KLASIFIKASI HASIL EKSTRASI TENUN IKAT SUMBA DENGAN METODE FUZZY K-NEAREST NEIGHBOR

Authors

  • Olivio D. J. Gusmao Program Studi Teknik Informatika Strata Satu, STIKOM Uyelindo Kupang
  • Yampi R. Kaesmetan Program Studi Teknik Informatika Strata Satu, STIKOM Uyelindo Kupang

Keywords:

East Nusa Tenggara, Fuzzy k-nearest Neighbor, Sobel, Sumba, Weaving

Abstract

Sumba Island, as one of the islands which administratively belongs to the East Nusa Tenggara Province. Weaving as one of East Nusa Tenggara's cultural heritages. The number of ikat weaves with diverse motifs or patterns makes weaving difficult to recognize. so there is a need for pattern recognition to be used to identify Sumba weaving which has similarities in terms of motifs.

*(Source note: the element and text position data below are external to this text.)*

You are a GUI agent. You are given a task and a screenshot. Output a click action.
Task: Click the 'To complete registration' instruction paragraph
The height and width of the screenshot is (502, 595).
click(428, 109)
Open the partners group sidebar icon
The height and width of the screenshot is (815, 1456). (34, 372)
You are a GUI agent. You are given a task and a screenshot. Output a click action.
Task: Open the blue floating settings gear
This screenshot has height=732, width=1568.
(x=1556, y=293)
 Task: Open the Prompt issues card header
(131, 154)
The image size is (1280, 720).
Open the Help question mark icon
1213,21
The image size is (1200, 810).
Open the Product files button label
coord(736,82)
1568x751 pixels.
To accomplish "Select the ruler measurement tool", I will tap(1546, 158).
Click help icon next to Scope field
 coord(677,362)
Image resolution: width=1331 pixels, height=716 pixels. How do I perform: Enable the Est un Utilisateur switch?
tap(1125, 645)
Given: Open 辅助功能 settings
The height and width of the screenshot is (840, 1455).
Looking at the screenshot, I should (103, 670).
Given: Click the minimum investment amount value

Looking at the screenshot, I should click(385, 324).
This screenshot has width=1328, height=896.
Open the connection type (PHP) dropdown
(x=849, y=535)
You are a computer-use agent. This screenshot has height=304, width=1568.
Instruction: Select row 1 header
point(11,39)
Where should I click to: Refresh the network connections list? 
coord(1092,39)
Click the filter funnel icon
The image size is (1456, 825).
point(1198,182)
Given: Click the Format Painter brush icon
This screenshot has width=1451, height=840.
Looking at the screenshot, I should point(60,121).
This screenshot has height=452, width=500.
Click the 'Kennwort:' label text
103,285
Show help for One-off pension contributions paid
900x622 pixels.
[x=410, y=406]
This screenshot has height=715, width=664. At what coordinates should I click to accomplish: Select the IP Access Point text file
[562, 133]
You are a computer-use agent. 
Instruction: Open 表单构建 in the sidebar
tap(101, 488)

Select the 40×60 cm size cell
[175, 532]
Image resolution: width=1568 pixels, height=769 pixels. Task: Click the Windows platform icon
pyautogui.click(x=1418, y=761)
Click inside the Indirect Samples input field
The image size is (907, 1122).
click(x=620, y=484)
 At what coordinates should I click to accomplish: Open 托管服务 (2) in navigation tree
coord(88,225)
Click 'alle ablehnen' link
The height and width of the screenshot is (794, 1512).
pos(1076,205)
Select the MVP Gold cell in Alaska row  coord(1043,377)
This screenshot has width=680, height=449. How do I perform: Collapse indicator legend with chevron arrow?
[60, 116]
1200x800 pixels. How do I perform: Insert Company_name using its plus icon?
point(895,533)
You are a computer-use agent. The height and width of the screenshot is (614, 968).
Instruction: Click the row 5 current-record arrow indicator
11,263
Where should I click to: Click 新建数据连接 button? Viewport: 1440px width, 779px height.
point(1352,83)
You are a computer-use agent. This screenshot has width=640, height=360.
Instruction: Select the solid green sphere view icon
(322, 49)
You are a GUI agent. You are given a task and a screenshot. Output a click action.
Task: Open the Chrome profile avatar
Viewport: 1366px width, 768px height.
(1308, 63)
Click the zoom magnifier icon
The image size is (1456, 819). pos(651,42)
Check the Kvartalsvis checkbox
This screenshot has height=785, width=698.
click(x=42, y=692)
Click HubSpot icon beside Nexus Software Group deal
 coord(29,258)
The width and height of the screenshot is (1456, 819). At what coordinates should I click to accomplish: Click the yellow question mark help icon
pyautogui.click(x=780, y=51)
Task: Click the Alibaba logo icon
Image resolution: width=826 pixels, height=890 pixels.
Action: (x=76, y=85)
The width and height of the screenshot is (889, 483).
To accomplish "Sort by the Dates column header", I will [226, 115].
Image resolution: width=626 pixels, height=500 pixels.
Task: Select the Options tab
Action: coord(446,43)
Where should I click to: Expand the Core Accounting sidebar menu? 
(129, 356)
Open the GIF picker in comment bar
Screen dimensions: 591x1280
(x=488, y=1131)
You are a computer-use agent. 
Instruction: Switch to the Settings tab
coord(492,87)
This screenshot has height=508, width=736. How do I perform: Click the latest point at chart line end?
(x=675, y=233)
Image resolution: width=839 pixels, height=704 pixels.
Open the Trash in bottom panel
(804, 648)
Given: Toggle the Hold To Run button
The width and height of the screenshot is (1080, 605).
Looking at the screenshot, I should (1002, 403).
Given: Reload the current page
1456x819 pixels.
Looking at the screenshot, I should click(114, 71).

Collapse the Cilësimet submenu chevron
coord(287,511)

Utilization of technology through digital image processing can be applied to overcome the problems encountered. Based on sampling of Sumba weaving images, it can be classified using the Fuzzy k-Nearest Neighbor algorithm by extracting Sumbanese woven motifs from RGB images to grayscale and then resized and segmented using sobel detection. The extracted image data is processed by the Fuzzy k-Nearest Neighbor algorithm. Based on the results obtained from the research on the accuracy of the system obtained by 98% of 1 test image. Confusion Matrix calculation results obtained the smallest average error value of 23.5294 on the 4th test.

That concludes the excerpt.